Now because of the sine rule: $\frac{b}{\sin{\beta}} = \frac{c}{\sin{\gamma}}$

And the statement of the problem tells us that $\frac{b}{\sin{\beta'}} = \frac{c}{\sin{\gamma'}}$.

Thus, $\frac{\sin{\beta}}{\sin{\gamma}} = \frac{\sin{\beta'}}{\sin{\gamma'}}$. Now since $\beta' > \beta$, then $\sin{\beta'} > \sin{\beta}$, and since $\gamma' < \gamma$, then $\sin{\gamma'} < \sin{\gamma}$. But if this is true, then $\frac{\sin{\beta}}{\sin{\gamma}} < \frac{\sin{\beta'}}{\sin{\gamma'}}$, which is a contradiction with what we said before.

Therefore, $\beta = \beta'$ and thus $\gamma = \gamma'$.

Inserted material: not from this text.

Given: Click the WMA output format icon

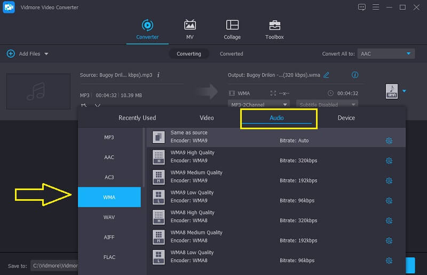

But the problem with this proof is that $\sin{\beta'}$ is not necessarily greater than $\sin{\beta}$, if $\beta'$ is greater than $\pi/2$ for example.

Answer 1

From $\frac{\sin{\beta}}{\sin{\gamma}} = \frac{\sin{\beta'}}{\sin{\gamma'}}$, using $\pi = \alpha + \beta +\gamma = \alpha + \beta' + \gamma'$,

$$\begin{align*} \frac{\sin{\beta}}{\sin{\gamma}} &= \frac{\sin{\beta'}}{\sin{\gamma'}}\\ \frac{\sin(\pi-\alpha - \gamma)}{\sin{\gamma}} &= \frac{\sin(\pi-\alpha - \gamma')}{\sin{\gamma'}}\\ \frac{\sin(\alpha + \gamma)}{\sin{\gamma}} &= \frac{\sin(\alpha + \gamma')}{\sin{\gamma'}}\\ \frac{\sin\alpha\cos\gamma+\cos\alpha\sin\gamma}{\sin{\gamma}} &= \frac{\sin\alpha\cos\gamma'+\cos\alpha\sin\gamma'}{\sin{\gamma'}}\\ \sin\alpha\cot\gamma+\cos\alpha &= \sin\alpha\cot\gamma'+\cos\alpha\\ \cot\gamma &= \cot\gamma'\\ \gamma &= \gamma' \end{align*}$$

Assuming all $\alpha, \beta,\gamma,\beta',\gamma'$ are strictly between $0$ and $\pi$, as mentioned in the comments.